> **Problem to solve**
Your response should consist of every record, exactly as given.

───── Data for the task

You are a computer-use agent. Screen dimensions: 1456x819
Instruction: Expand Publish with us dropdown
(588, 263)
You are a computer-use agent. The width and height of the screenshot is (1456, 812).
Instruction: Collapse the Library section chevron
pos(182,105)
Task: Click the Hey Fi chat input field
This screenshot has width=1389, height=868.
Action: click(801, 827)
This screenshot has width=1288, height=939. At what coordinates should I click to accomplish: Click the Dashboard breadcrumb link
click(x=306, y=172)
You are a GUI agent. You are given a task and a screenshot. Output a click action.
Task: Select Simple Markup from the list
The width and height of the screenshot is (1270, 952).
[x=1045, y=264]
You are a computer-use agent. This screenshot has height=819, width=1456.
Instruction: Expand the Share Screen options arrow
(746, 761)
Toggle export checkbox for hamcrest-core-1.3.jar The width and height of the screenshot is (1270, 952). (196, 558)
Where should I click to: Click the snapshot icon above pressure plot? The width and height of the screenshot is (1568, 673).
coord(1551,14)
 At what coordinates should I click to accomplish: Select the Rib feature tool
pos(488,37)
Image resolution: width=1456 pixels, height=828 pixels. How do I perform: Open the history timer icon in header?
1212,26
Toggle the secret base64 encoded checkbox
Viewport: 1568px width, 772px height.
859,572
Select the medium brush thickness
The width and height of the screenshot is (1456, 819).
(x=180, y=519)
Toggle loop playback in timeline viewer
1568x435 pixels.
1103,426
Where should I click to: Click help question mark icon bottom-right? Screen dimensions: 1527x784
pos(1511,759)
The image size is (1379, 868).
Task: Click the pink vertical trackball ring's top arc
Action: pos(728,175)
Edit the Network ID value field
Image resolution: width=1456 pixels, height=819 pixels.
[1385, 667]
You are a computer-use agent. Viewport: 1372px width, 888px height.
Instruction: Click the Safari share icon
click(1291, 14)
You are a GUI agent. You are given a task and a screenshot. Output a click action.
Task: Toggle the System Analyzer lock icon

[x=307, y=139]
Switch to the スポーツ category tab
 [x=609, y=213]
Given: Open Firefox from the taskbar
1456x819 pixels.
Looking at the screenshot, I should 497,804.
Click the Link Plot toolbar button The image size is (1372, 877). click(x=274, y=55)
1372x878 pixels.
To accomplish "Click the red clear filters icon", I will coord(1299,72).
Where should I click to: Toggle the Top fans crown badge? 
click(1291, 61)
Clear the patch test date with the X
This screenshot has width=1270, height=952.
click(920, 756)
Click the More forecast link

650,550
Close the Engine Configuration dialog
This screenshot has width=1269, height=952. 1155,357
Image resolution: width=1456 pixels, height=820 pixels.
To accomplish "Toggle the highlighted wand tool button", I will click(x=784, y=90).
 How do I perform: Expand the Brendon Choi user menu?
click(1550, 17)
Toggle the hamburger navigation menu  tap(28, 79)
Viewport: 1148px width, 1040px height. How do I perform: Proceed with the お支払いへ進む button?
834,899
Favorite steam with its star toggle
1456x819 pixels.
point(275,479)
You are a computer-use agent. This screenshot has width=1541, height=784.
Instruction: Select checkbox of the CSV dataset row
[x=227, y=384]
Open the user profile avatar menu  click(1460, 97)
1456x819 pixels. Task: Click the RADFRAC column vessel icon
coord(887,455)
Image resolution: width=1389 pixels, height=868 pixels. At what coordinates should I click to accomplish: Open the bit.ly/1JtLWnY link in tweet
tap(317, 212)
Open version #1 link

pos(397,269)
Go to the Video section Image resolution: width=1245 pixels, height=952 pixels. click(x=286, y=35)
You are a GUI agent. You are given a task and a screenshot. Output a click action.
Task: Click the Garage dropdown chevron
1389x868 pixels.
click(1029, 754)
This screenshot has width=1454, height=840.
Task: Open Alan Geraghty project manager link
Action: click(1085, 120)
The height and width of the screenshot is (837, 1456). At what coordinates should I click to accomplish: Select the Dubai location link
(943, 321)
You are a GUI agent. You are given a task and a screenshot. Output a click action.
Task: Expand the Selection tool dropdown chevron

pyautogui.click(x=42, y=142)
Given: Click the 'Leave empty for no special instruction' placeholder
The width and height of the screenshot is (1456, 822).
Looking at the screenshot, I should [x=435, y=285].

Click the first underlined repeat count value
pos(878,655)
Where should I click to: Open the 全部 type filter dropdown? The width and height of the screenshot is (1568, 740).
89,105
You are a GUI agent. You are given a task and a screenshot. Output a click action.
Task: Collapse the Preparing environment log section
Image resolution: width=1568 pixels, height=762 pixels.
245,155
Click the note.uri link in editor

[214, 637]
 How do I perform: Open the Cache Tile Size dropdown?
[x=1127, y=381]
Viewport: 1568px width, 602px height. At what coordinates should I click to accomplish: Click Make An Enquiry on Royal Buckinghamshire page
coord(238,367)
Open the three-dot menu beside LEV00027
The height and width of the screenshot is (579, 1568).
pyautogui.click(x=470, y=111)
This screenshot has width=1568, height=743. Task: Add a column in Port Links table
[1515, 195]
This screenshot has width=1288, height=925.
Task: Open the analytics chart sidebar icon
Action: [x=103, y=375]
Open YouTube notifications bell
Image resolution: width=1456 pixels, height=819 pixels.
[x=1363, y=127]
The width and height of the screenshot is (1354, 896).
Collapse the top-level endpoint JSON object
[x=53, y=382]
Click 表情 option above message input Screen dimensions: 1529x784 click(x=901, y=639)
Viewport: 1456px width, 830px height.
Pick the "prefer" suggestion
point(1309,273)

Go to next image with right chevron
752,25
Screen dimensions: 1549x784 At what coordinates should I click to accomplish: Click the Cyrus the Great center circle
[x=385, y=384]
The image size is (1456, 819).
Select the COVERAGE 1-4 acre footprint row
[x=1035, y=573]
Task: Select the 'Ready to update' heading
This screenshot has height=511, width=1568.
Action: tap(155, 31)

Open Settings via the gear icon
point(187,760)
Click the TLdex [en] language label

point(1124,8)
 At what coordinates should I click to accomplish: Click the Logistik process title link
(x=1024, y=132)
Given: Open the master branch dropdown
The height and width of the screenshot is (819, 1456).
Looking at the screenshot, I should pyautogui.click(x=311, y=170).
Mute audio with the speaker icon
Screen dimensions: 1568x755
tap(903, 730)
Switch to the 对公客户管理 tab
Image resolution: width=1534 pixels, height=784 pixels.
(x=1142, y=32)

──────────

> **Solution to the problem**
You are a computer-use agent. Screen dimensions: 1456x819
Instruction: Expand Publish with us dropdown
(588, 263)
You are a computer-use agent. The width and height of the screenshot is (1456, 812).
Instruction: Collapse the Library section chevron
pos(182,105)
Task: Click the Hey Fi chat input field
This screenshot has width=1389, height=868.
Action: click(801, 827)
This screenshot has width=1288, height=939. At what coordinates should I click to accomplish: Click the Dashboard breadcrumb link
click(x=306, y=172)
You are a GUI agent. You are given a task and a screenshot. Output a click action.
Task: Select Simple Markup from the list
The width and height of the screenshot is (1270, 952).
[x=1045, y=264]
You are a computer-use agent. This screenshot has height=819, width=1456.
Instruction: Expand the Share Screen options arrow
(746, 761)
Toggle export checkbox for hamcrest-core-1.3.jar The width and height of the screenshot is (1270, 952). (196, 558)
Where should I click to: Click the snapshot icon above pressure plot? The width and height of the screenshot is (1568, 673).
coord(1551,14)
 At what coordinates should I click to accomplish: Select the Rib feature tool
pos(488,37)
Image resolution: width=1456 pixels, height=828 pixels. How do I perform: Open the history timer icon in header?
1212,26
Toggle the secret base64 encoded checkbox
Viewport: 1568px width, 772px height.
859,572
Select the medium brush thickness
The width and height of the screenshot is (1456, 819).
(x=180, y=519)
Toggle loop playback in timeline viewer
1568x435 pixels.
1103,426
Where should I click to: Click help question mark icon bottom-right? Screen dimensions: 1527x784
pos(1511,759)
The image size is (1379, 868).
Task: Click the pink vertical trackball ring's top arc
Action: pos(728,175)
Edit the Network ID value field
Image resolution: width=1456 pixels, height=819 pixels.
[1385, 667]
You are a computer-use agent. Viewport: 1372px width, 888px height.
Instruction: Click the Safari share icon
click(1291, 14)
You are a GUI agent. You are given a task and a screenshot. Output a click action.
Task: Toggle the System Analyzer lock icon

[x=307, y=139]
Switch to the スポーツ category tab
 [x=609, y=213]
Given: Open Firefox from the taskbar
1456x819 pixels.
Looking at the screenshot, I should 497,804.
Click the Link Plot toolbar button The image size is (1372, 877). click(x=274, y=55)
1372x878 pixels.
To accomplish "Click the red clear filters icon", I will coord(1299,72).
Where should I click to: Toggle the Top fans crown badge? 
click(1291, 61)
Clear the patch test date with the X
This screenshot has width=1270, height=952.
click(920, 756)
Click the More forecast link

650,550
Close the Engine Configuration dialog
This screenshot has width=1269, height=952. 1155,357
Image resolution: width=1456 pixels, height=820 pixels.
To accomplish "Toggle the highlighted wand tool button", I will click(x=784, y=90).
 How do I perform: Expand the Brendon Choi user menu?
click(1550, 17)
Toggle the hamburger navigation menu  tap(28, 79)
Viewport: 1148px width, 1040px height. How do I perform: Proceed with the お支払いへ進む button?
834,899
Favorite steam with its star toggle
1456x819 pixels.
point(275,479)
You are a computer-use agent. This screenshot has width=1541, height=784.
Instruction: Select checkbox of the CSV dataset row
[x=227, y=384]
Open the user profile avatar menu  click(1460, 97)
1456x819 pixels. Task: Click the RADFRAC column vessel icon
coord(887,455)
Image resolution: width=1389 pixels, height=868 pixels. At what coordinates should I click to accomplish: Open the bit.ly/1JtLWnY link in tweet
tap(317, 212)
Open version #1 link

pos(397,269)
Go to the Video section Image resolution: width=1245 pixels, height=952 pixels. click(x=286, y=35)
You are a GUI agent. You are given a task and a screenshot. Output a click action.
Task: Click the Garage dropdown chevron
1389x868 pixels.
click(1029, 754)
This screenshot has width=1454, height=840.
Task: Open Alan Geraghty project manager link
Action: click(1085, 120)
The height and width of the screenshot is (837, 1456). At what coordinates should I click to accomplish: Select the Dubai location link
(943, 321)
You are a GUI agent. You are given a task and a screenshot. Output a click action.
Task: Expand the Selection tool dropdown chevron

pyautogui.click(x=42, y=142)
Given: Click the 'Leave empty for no special instruction' placeholder
The width and height of the screenshot is (1456, 822).
Looking at the screenshot, I should [x=435, y=285].

Click the first underlined repeat count value
pos(878,655)
Where should I click to: Open the 全部 type filter dropdown? The width and height of the screenshot is (1568, 740).
89,105
You are a GUI agent. You are given a task and a screenshot. Output a click action.
Task: Collapse the Preparing environment log section
Image resolution: width=1568 pixels, height=762 pixels.
245,155
Click the note.uri link in editor

[214, 637]
 How do I perform: Open the Cache Tile Size dropdown?
[x=1127, y=381]
Viewport: 1568px width, 602px height. At what coordinates should I click to accomplish: Click Make An Enquiry on Royal Buckinghamshire page
coord(238,367)
Open the three-dot menu beside LEV00027
The height and width of the screenshot is (579, 1568).
pyautogui.click(x=470, y=111)
This screenshot has width=1568, height=743. Task: Add a column in Port Links table
[1515, 195]
This screenshot has width=1288, height=925.
Task: Open the analytics chart sidebar icon
Action: [x=103, y=375]
Open YouTube notifications bell
Image resolution: width=1456 pixels, height=819 pixels.
[x=1363, y=127]
The width and height of the screenshot is (1354, 896).
Collapse the top-level endpoint JSON object
[x=53, y=382]
Click 表情 option above message input Screen dimensions: 1529x784 click(x=901, y=639)
Viewport: 1456px width, 830px height.
Pick the "prefer" suggestion
point(1309,273)

Go to next image with right chevron
752,25
Screen dimensions: 1549x784 At what coordinates should I click to accomplish: Click the Cyrus the Great center circle
[x=385, y=384]
The image size is (1456, 819).
Select the COVERAGE 1-4 acre footprint row
[x=1035, y=573]
Task: Select the 'Ready to update' heading
This screenshot has height=511, width=1568.
Action: tap(155, 31)

Open Settings via the gear icon
point(187,760)
Click the TLdex [en] language label

point(1124,8)
 At what coordinates should I click to accomplish: Click the Logistik process title link
(x=1024, y=132)
Given: Open the master branch dropdown
The height and width of the screenshot is (819, 1456).
Looking at the screenshot, I should pyautogui.click(x=311, y=170).
Mute audio with the speaker icon
Screen dimensions: 1568x755
tap(903, 730)
Switch to the 对公客户管理 tab
Image resolution: width=1534 pixels, height=784 pixels.
(x=1142, y=32)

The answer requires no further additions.